War and Peace (Tolstoy)/Book 15/Chapter 2
CHAPTER II
Besides a feeling of aloofness from everybody Natásha was feeling a special estrangement from the members of her own family. All of them her father, mother, and Sónya were so near to her, so familiar, so commonplace, that all their words and feelings seemed an insult to the world in which she had been living of late, and she felt not merely indifferent to them but regarded them with hostility. She heard Dunyásha's words about Peter Ilynich and a misfortune, but did not grasp them.
"What misfortune? What misfortune can happen to them? They just live their own old, quiet, and commonplace life," thought Natásha.
As she entered the ballroom her father was hurriedly coming out of her mother's room.

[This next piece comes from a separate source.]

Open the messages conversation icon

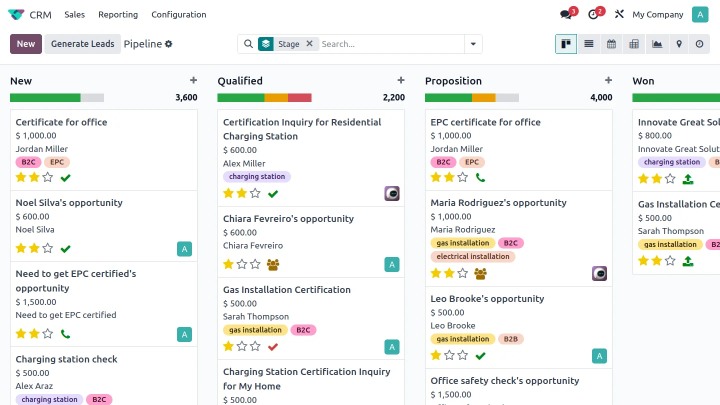[x=566, y=15]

His face was puckered up and wet with tears. He had evidently run out of that room to give vent to the sobs that were choking him. When he saw Natdsha he waved his arms despairingly and burst into convulsively painful sobs that distorted his soft round face.
"Pe . . . Pétya . . . Go, go, she ... is calling . . ." and weeping like a child and quickly shuffling on his feeble legs to a chair, he almost fell into it, covering his face with his hands.
Suddenly an electric shock seemed to run through Natásha's whole being. Terrible anguish struck her heart, she felt a dreadful ache as if something was being torn inside her and she were dying. But the pain was immediately followed by a feeling of release from the oppressive constraint that had prevented her taking part in life. The sight of her father, the terribly wild cries of her mother that she heard through the door, made her immediately forget herself and her own grief.
She ran to her father, but he feebly waved his arm, pointing to her mother's door. Princess Mary, pal&and with quivering chin, came out from that room and taking Natásha by the arm said something to her. Natásha neither saw nor heard her. She went in with rapid steps, pausing at the door for an instant as if struggling with herself, and then ran to her mother. The countess was lying in an armchair in a strange and awkward position, stretching out and beating her head against the wall. Sónya and the maids were holding her arms.
"Natásha! Natásha! . . ." cried the countess.
"It's not true . . . it's not true . . , He's lying . . . Natásha!" she shrieked, pushing those around her away. "Go away, all of you; it's not true! Killed! ... ha, ha, ha! ... It's not true!"
Natásha put one knee on the armchair, stooped over her mother, embraced her, and with unexpected strength raised her, turned her face toward herself, and clung to her.
"Mummy! . . . darling! ... I am here, my dearest Mummy," she kept on whispering, not pausing an instant.
She did not let go of her mother but struggled tenderly with her, demanded a pillow and hot water, and unfastened and tore open her mother's dress.
"My dearest darling . . . Mummy, my precious! . . ." she whispered incessantly, kissing her head, her hands, her face, and feeling her own irrepressible and streaming tears tickling her nose and cheeks.
The countess pressed her daughter's hand, closed her eyes, and became quiet for a moment. Suddenly she sat up with unaccustomed swiftness, glanced vacantly around her, and seeing Natásha began to press her daughter's head with all her strength. Then she turned toward her daughter's face which was wincing with pain and gazed long at it.
"Natásha, you love me?" she said in a soft trustful whisper. "Natásha, you would not deceive me? You'll tell me the whole truth?"
Natásha looked at her with eyes full of tears and in her look there was nothing but love and an entreaty for forgiveness.
"My darling Mummy!" she repeated, straining all the power of her love to find some way of taking on herself the excess of grief that crushed her mother.
And again in a futile struggle with reality her mother, refusing to believe that she could live when her beloved boy was killed in the bloom of life, escaped from reality into a world of delirium.
Natásha did not remember how that day passed nor that night, nor the next day and night. She did not sleep and did not leave her mother. Her persevering and patient love seemed completely to surround the countess every moment, not explaining or consoling, but recalling her to life.
During the third night the countess kept very quiet for a few minutes, and Natásha rested her head on the arm of her chair and closed her eyes, but opened them again on hearing the bedstead creak. The countess was sitting up in bed and speaking softly.
"How glad I am you have come. You are tired. Won't you have some tea?” Natásha went up to her. “You have improved in looks and grown more manly,” continued the countess, taking her daughter's hand.
“Mamma! What are you saying?. . .”
“Natásha, he is no more, no more!”
And embracing her daughter, the countess began to weep for the first time.